Боль - тупая, разлитая по всему низу живота, по бедрам, - была не только физической. Она была памятником глумлению над самой тканью существа Ванды, над границей между плотью и духом, которую переступило нечто нечеловеческое. Ванда лежала на узкой железной постели в комнатке Милиного дома, запах старости - пыли, сухих трав, тления дерева - смешивался с отвратительным, чуть сладковатым душком ее собственного страха и... чего-то еще. Чуждого. Металлического, как ржавчина на языке.
Память о ночи не была сплошным мраком. Она была фрагментарной, как разбитое зеркало, каждое осколком впиваясь в сознание. Давление невесомое и неодолимое. Холод, исходивший не от воздуха, а из самой "пустоты", обволакивающий. И глаза. Не глаза - бездны. Не светящиеся, а поглощающие свет, мерцающие глубиной, где время теряло смысл.
Название всплыло из шепота старухи по телефону, обретая теперь чудовищную конкретность: "Навье семя". Семя из Нави. Мира мертвых? Или чего-то более древнего, что существовало до самих понятий жизни и смерти.
Ванда не кричала тогда. Горло было сжато ледяным обручем немоты. Сопротивление - тщетное биение мотылька в смоле. Акт был не просто насилием; это было вторжение, осквернение на уровне души. Чувство, что что-то чуждое, темное и липкое, было не только излито в нее, но и вплетено в её суть.
Теперь, при свете дня, стыд был абсурден. Стыд перед кем? Перед этими стенами, хранившими молчание? Перед тетей Аньес, чья обыденность казалась теперь другой планетой? Перед памятью о матери, сбежавшей от этого наследия безумия и горя?

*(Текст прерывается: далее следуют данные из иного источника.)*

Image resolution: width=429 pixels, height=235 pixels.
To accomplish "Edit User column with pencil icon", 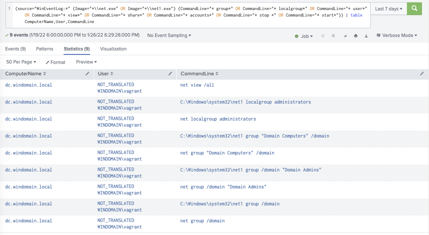I will pyautogui.click(x=170, y=74).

Баба Мила... Ванда повернула голову, уткнувшись лицом в грубую наволочку, пахнущую лавандой и тлением.
Баба Мила знала.
- "Остерегайся Навьего семени". Не абстрактного зла, а конкретной сущности. Значит ли это, что бабушка... "пригласила" его? Или пыталась защитить? Смерть старухи теперь казалась не естественным концом, а частью какого-то непонятного, мрачного ритуала, наследницей которого стала Ванда.
С трудом поднявшись, Ванда почувствовала не только боль. Ощущалось... наполнение. Не физическое, а метафизическое. Как будто пустота, которую она носила внутри с детства, та самая, что гнала ее по миру в поисках "чего-то", вдруг оказалась заполнена этой ледяной, чужеродной субстанцией. Отвращение боролось с жутким любопытством. Что посеяно? Что прорастет?
Она бродила по дому, избегая спальни, как зачумленной. Ее пальцы скользили по корешкам книг на полке - не псалтырям, а потрепанным томам по травничеству, астрономии (вернее, астрологии, судя по схемам), тетрадям с выцветшими чернилами, испещренным знаками, отдаленно напоминающими глаголицу, но куда более зловещими. Бабушка не просто считалась ведьмой. Она была ею. Практикующей. И дом был не просто жилищем, а лабораторией, храмом, ловушкой.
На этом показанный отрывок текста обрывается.